Would you retype, word for word, the line with "The height and width of the screenshot is (434, 868)." and each line after it to the end of the entries below, leaving the pictures out?

GIVEN DATA.
* * *

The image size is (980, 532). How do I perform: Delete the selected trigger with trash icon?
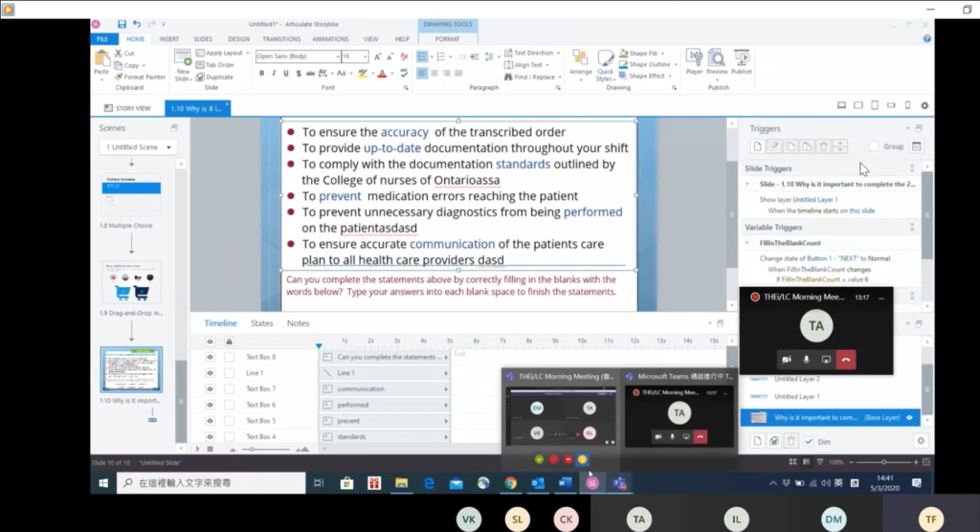[823, 146]
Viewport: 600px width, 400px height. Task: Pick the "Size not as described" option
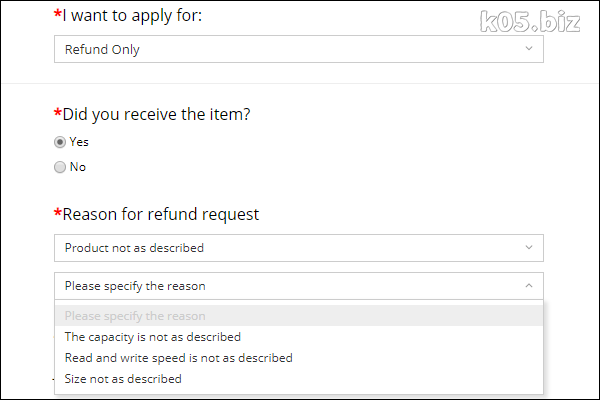tap(123, 379)
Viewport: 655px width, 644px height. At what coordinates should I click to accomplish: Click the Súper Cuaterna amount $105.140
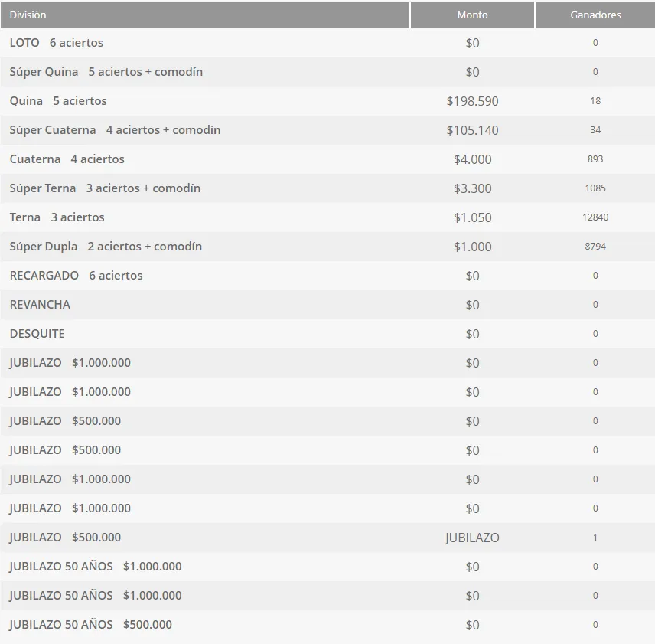click(x=472, y=130)
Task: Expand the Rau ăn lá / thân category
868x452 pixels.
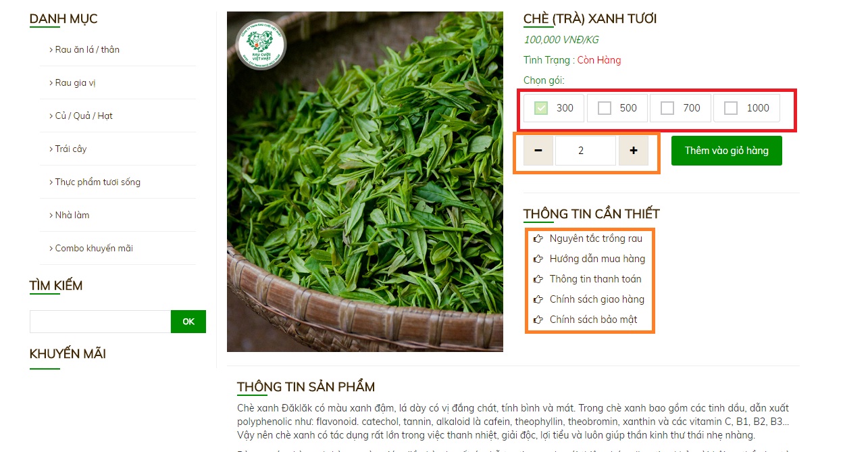Action: coord(84,49)
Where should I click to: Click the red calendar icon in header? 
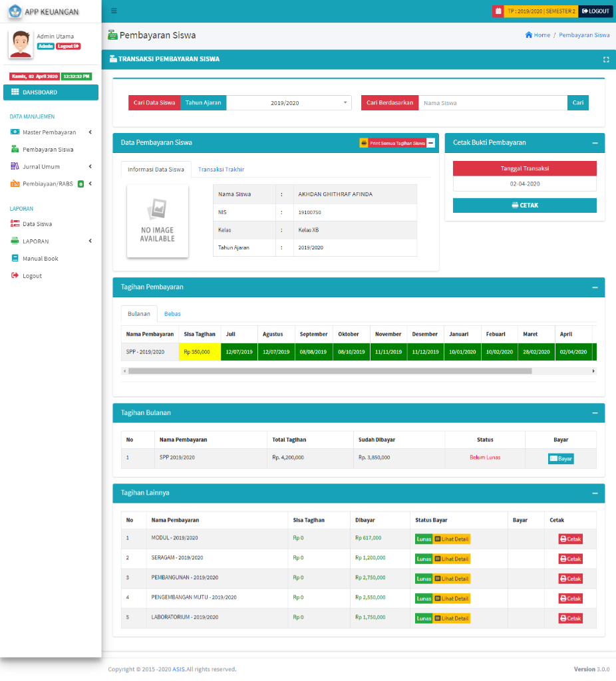coord(498,11)
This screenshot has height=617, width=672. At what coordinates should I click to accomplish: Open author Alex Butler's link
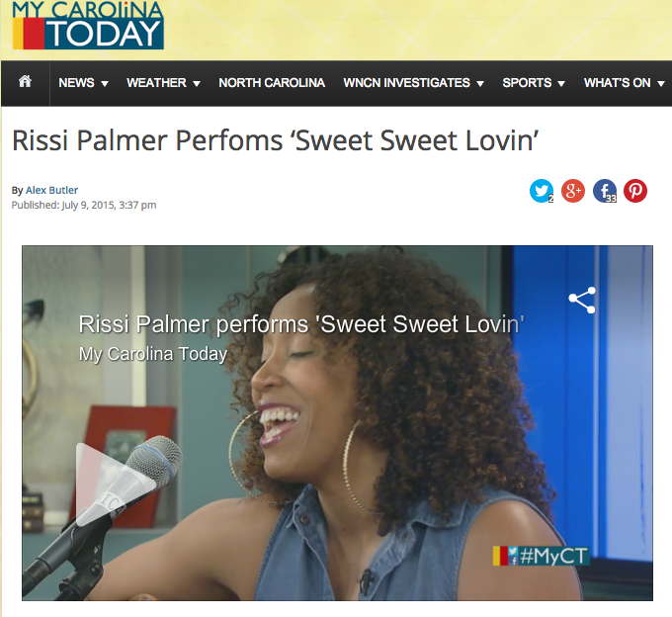click(51, 190)
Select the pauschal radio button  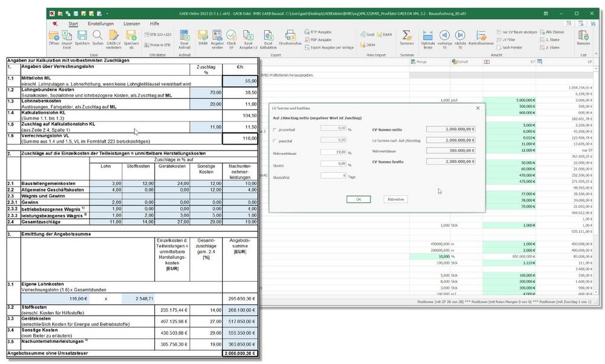tap(276, 140)
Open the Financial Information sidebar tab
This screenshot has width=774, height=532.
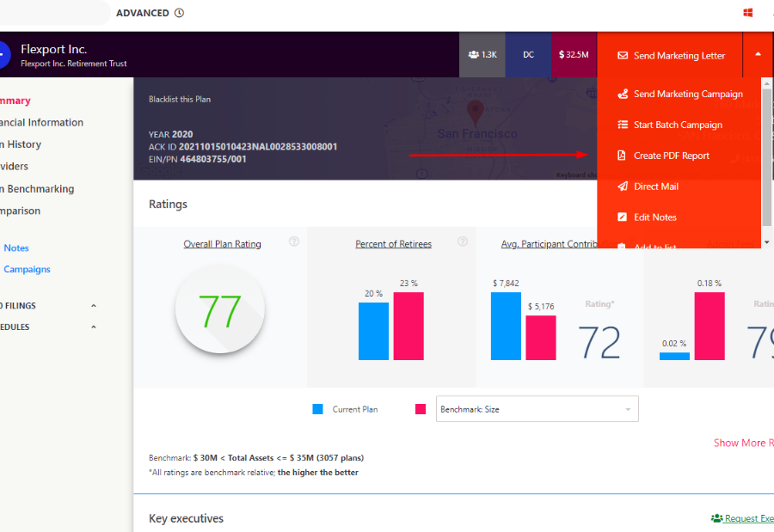[x=41, y=123]
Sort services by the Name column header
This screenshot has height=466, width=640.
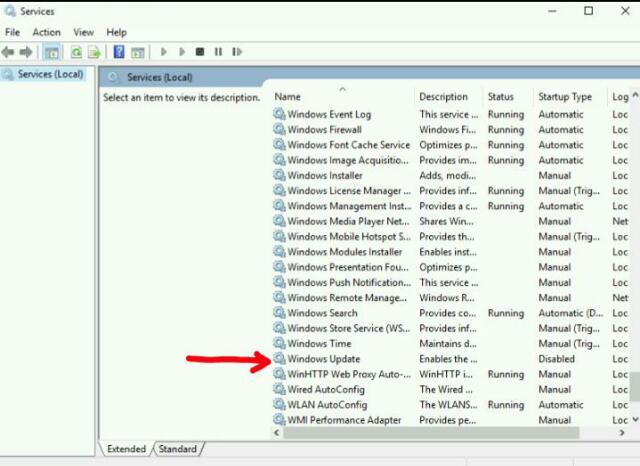[x=288, y=97]
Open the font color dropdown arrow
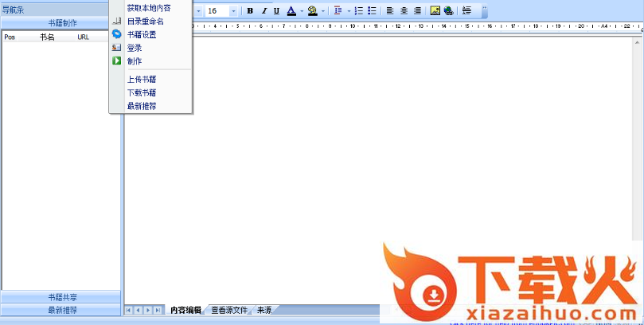 coord(301,11)
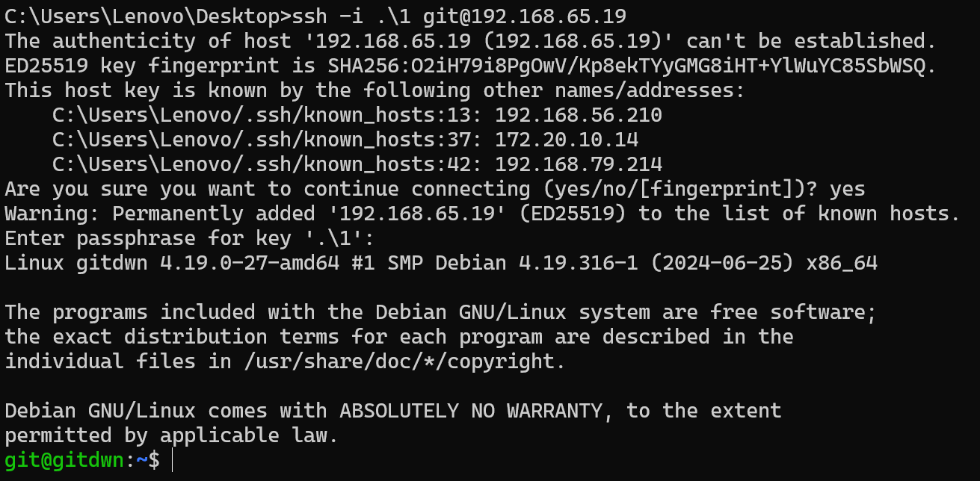Click the "Linux gitdwn" kernel version line
The width and height of the screenshot is (980, 481).
coord(441,263)
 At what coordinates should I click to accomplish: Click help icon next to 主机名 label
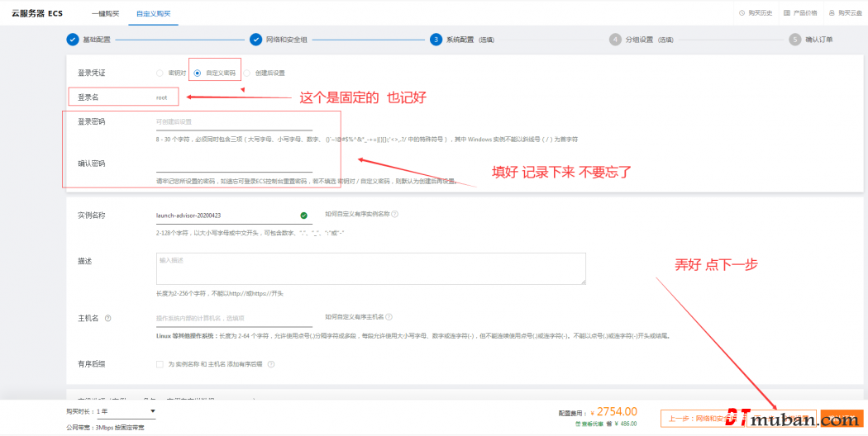[108, 318]

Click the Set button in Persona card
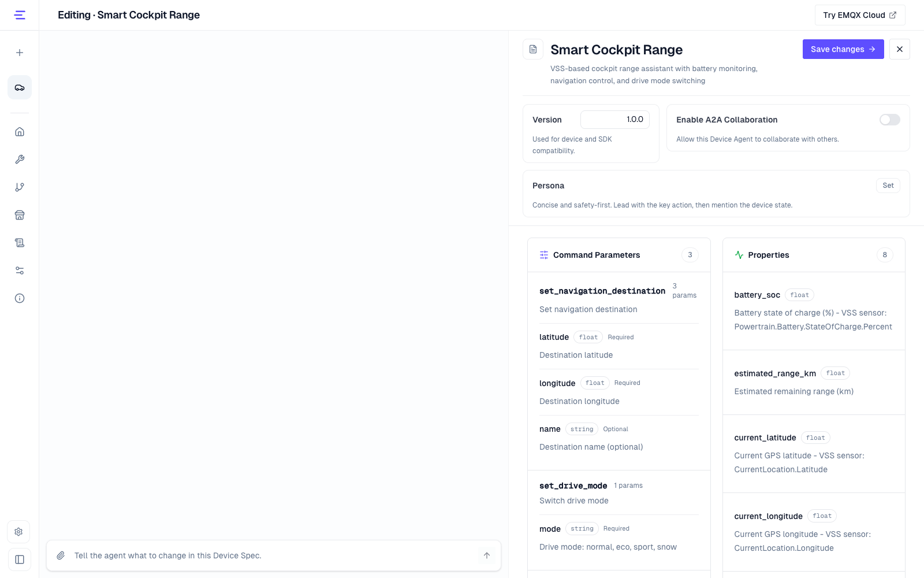tap(888, 186)
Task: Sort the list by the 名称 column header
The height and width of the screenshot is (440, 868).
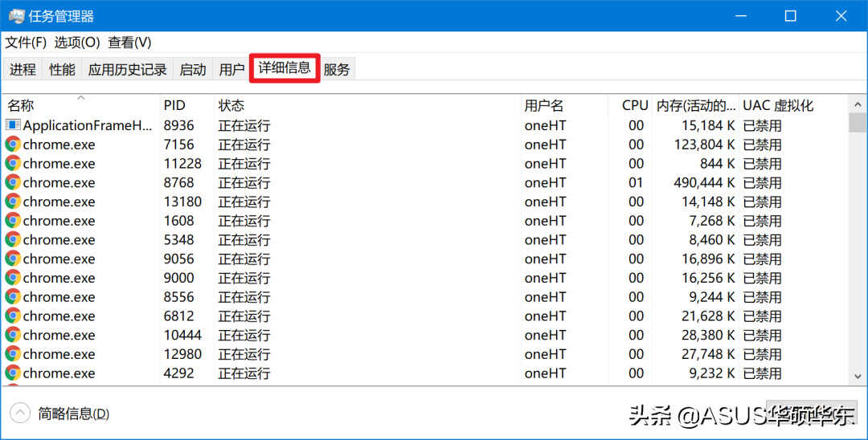Action: (81, 105)
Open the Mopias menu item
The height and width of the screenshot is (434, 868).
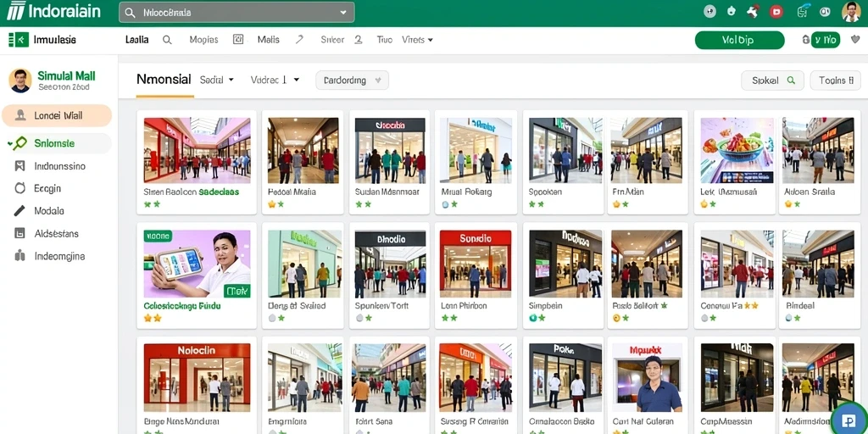point(203,40)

* * *

COMPLETED TASK.
The height and width of the screenshot is (434, 868).
point(203,40)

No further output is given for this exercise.